### RECORDS

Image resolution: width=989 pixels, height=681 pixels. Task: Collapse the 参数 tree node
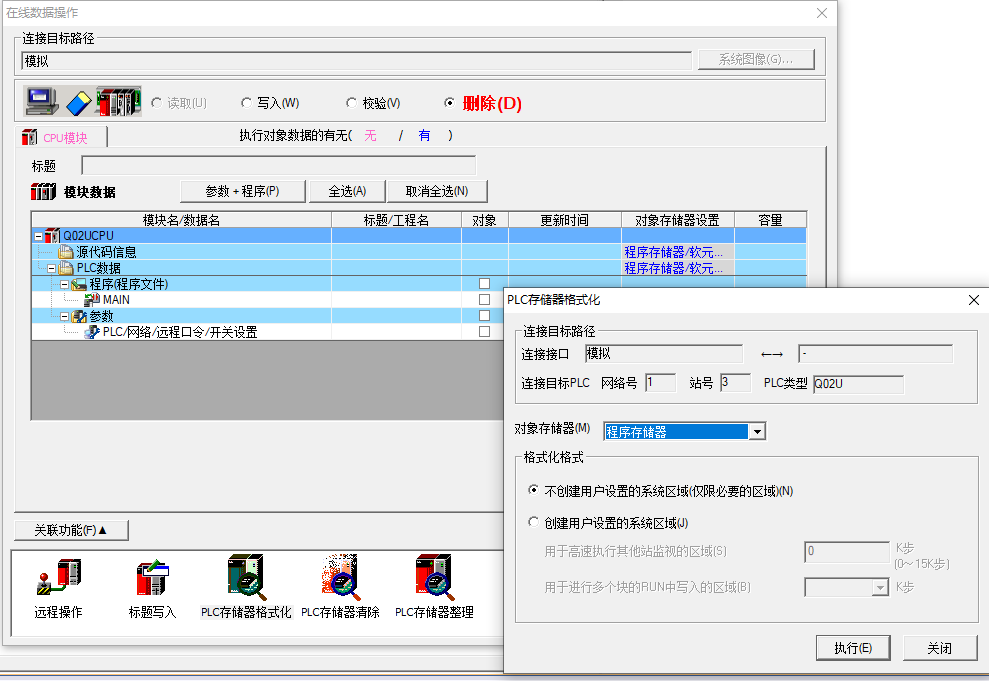pos(64,316)
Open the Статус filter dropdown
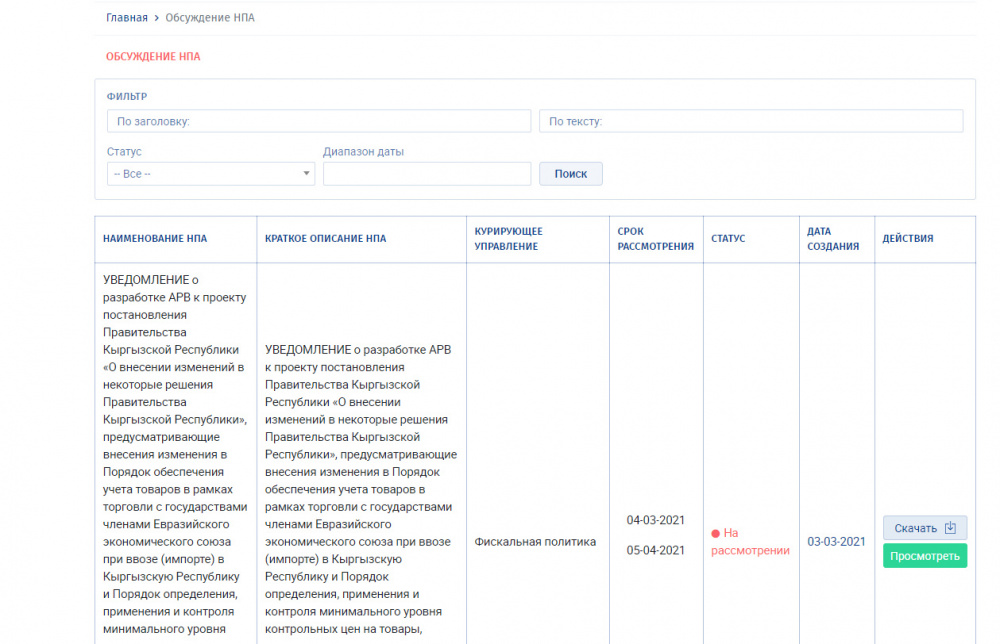 click(x=210, y=174)
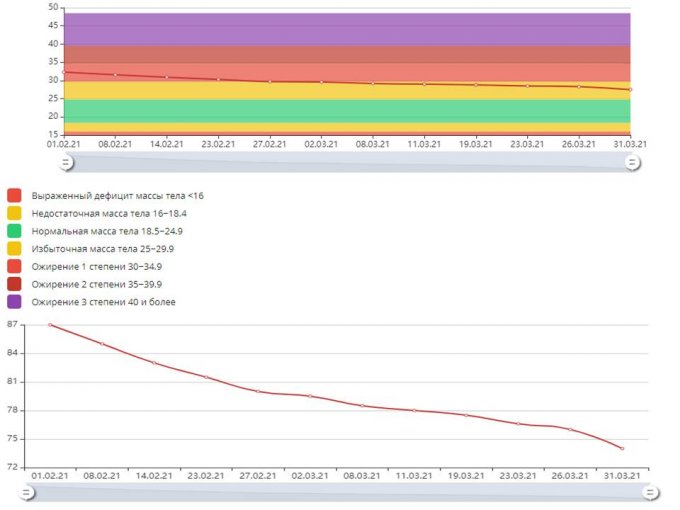The height and width of the screenshot is (510, 680).
Task: Select the 01.02.21 data point on the weight chart
Action: 49,324
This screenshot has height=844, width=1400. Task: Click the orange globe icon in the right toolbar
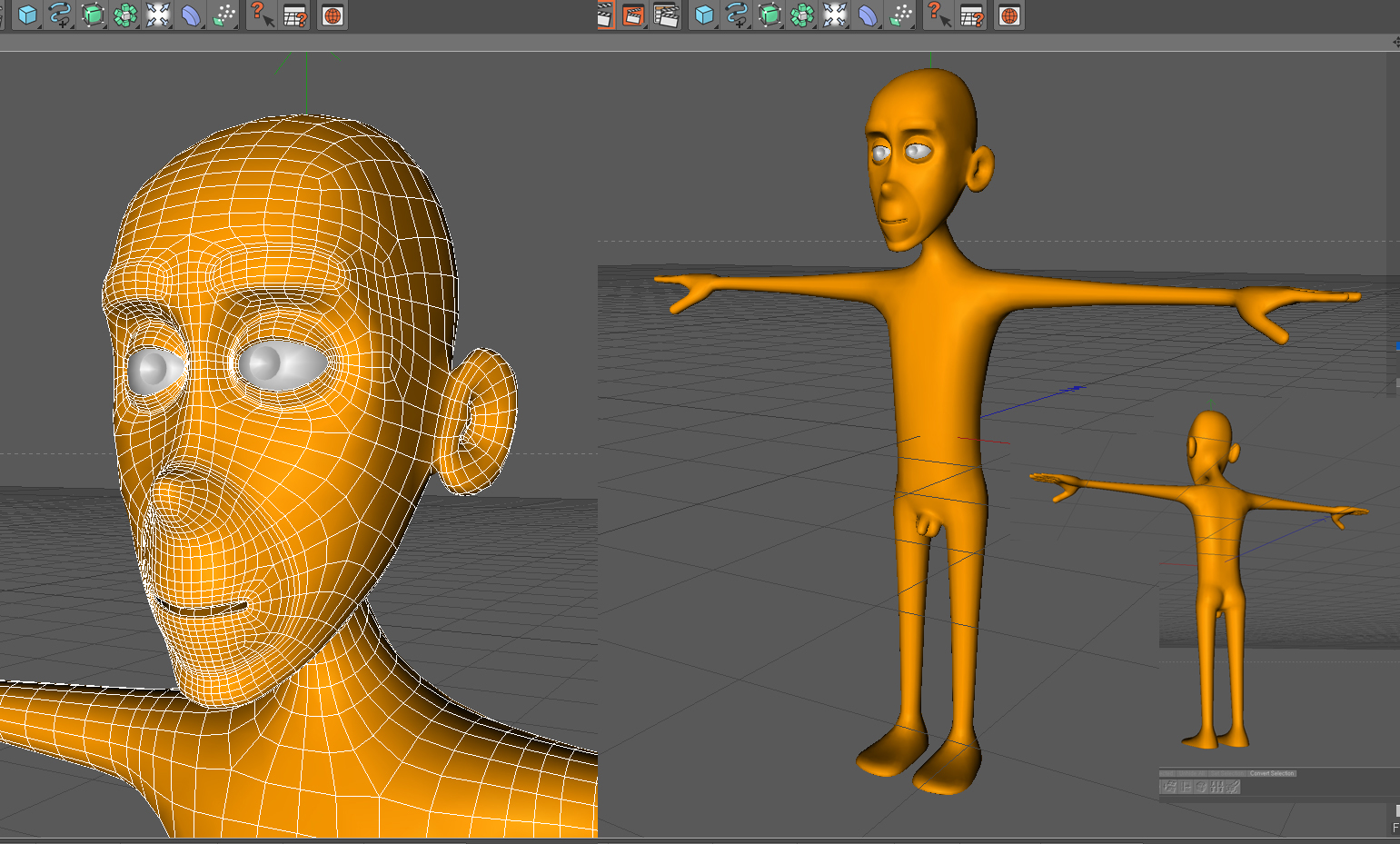1009,15
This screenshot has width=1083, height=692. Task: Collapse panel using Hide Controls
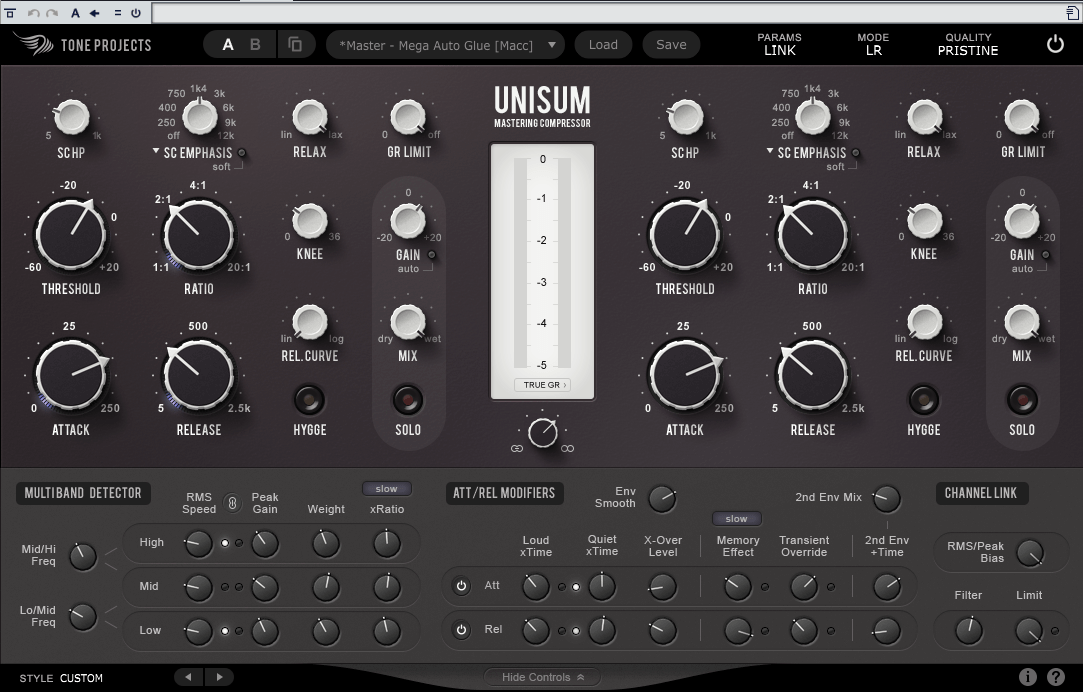click(542, 677)
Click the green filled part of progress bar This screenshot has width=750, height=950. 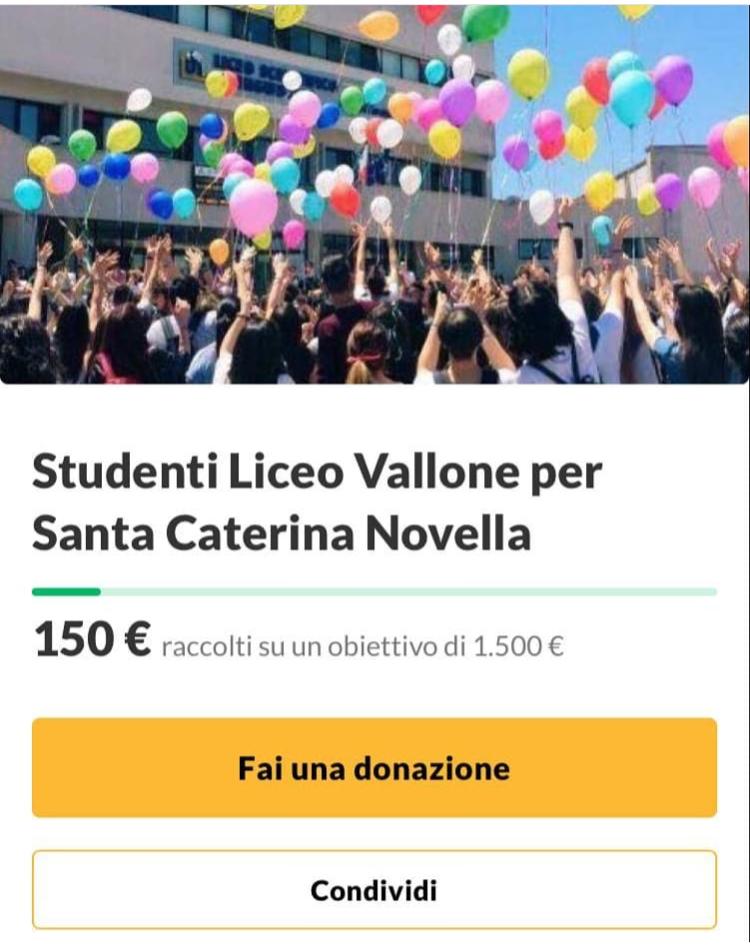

### WHAT IS REQUIRED
The required output is the span of lines from the line with "This screenshot has height=844, width=1400." through the final line of the listing above, reproduced exactly, minus the pictures.

### RESULT OF THIS EXERCISE
This screenshot has height=844, width=1400. Task: Click the orange globe icon in the right toolbar
1009,15
This screenshot has width=1083, height=692. Task: Collapse panel using Hide Controls
click(542, 677)
Click the green filled part of progress bar This screenshot has width=750, height=950. 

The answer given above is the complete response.